Anyway, the ladies were impressed and we were getting on fine. Then one of my bandmates – let’s call him Shambles – approached and they asked him where he was from.
“Perth!” he said, in his normal Australian accent, and laughed.
“No no,” I told him, Scottishly, “no ye’re not.”
Shambles, bless him, was not slow on the uptake. “Perth in Scotland, ye daft bastard!” he shot back.
I’m not sure to this day whether the ladies bought this, or how they thought we were in a band together but didn’t know where each of us lived when we weren’t touring Australia for whatever reason.
Anyway, the evening was highly enjoyable, and Shambles and I found ourselves returning to the ladies’ house after closing time. Nothing untoward happened, I should assure you, although we did continue to be a pair of touring Scottish bagpipers from Perth and Glasgow respectively.
You would think that after a moderate and entertaining success, I would chalk this one up as a learner and move on with my life, hoping to never run into the ladies again in the booze-pits of my home city. However, as Shambles had pointed out, I was a daft bastard.
The next day I returned to the ladies’ house, as invited by them the night before, to continue drinking and making merry. Shambles, in the sober light of the day after, decided he had saner things to do than to go on pretending to be Scottish.
I, however, did not.
Upon arriving at their house, I was greeted by cries of “oh look, he’s got pants!” – because even in my gaping absence of forward planning I thought it would be strange for a touring bagpiper from Glasgow to come all the way to Australia with only his kilt. Still, the suspicious presence of trousers in my life passed without further remark, and we resumed our weekend of substance abuse.
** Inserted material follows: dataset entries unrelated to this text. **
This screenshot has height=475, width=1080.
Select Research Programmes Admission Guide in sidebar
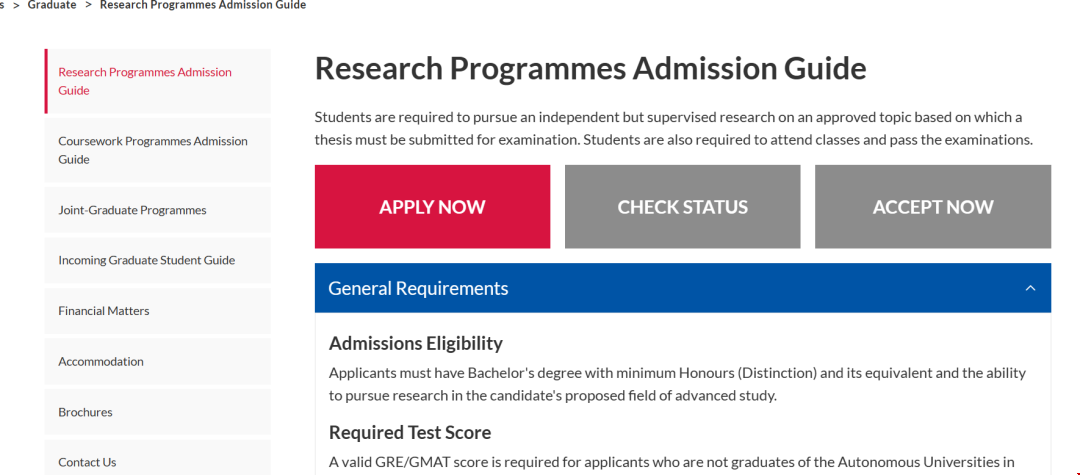(x=144, y=81)
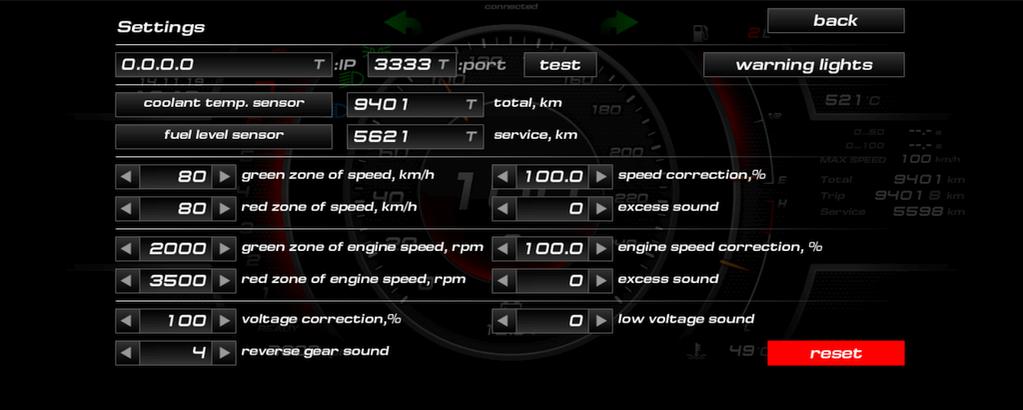
Task: Increase red zone of speed value
Action: tap(224, 208)
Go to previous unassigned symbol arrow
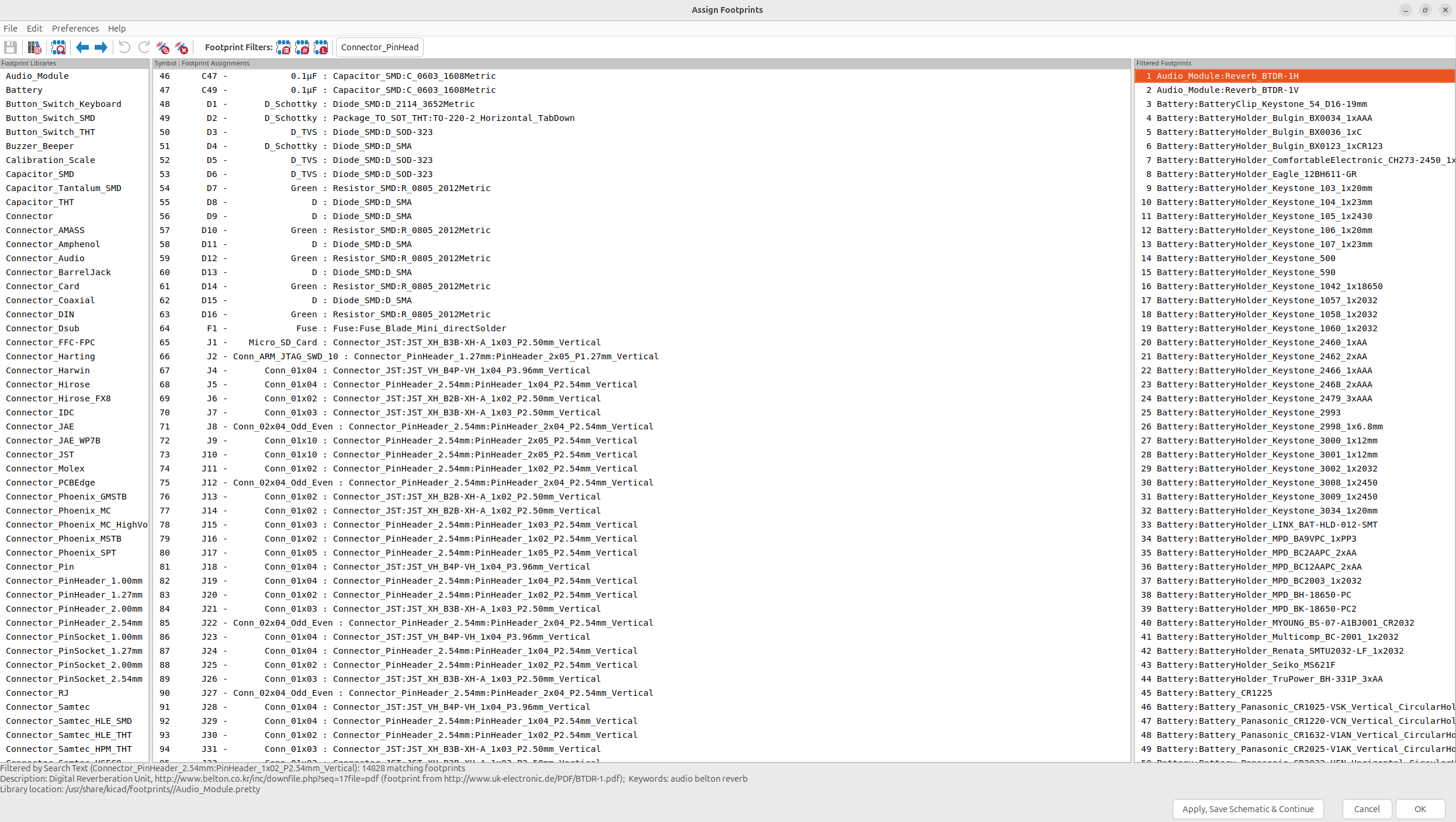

It’s a strange fact – and actual Scots may not appreciate this – that it’s way easier to be Scottish when you’re wearing a kilt. However, getting drunk again cancelled out the stifling effect my pants were having on my inner Scotsman, and I wasn’t even concerned when some more of the ladies’ friends showed up.
One of these friends was an employee at the hotel we’d been drinking at the night before, and at which I had claimed to be staying with the rest of my band. At this point I had quite an extensive backstory. This friend claimed not to have seen a big party of Scottish guests at the hotel, and while this might have made a less inebriated liar break out in a panicky sweat, I believe I waved it off with a lazy “ach, nae bother.”
Somehow, owing possibly to the effforts of the patron saint of drunkards, I got out of there without being stabbed in the face and left in a ditch.
All in all it was a fun weekend, and not too much longer after that I picked up my pipes and moved to Finland, where the likelihood of my being recognised in a bar and chased down the road by an Australian woman screaming curses at me is slim to nil. Still, to this day I mildly regret the extraordinarily convoluted tissue of lies I crafted over the course of that weekend, and feel – quite rightly – like a daft bastard.
Also, I went to Glasgow in 2008 and it was nothing like I described it to the Australians. They didn’t even have a giant statue of William Wallace riding Nessie.
Well, I found this amusing. Although the use of “nothing untoward” referring, I think, to “no sex” made me twitch. There’s nothing untoward about sex! Wait, so were you saying there WAS sex? XD
Nothing, in short, that I would be uncomfortable relating here in the knowledge that my wife reads this blog, even though I hadn’t met her in the mid-’90s. Obviously.
That’s how I translated it, in the end.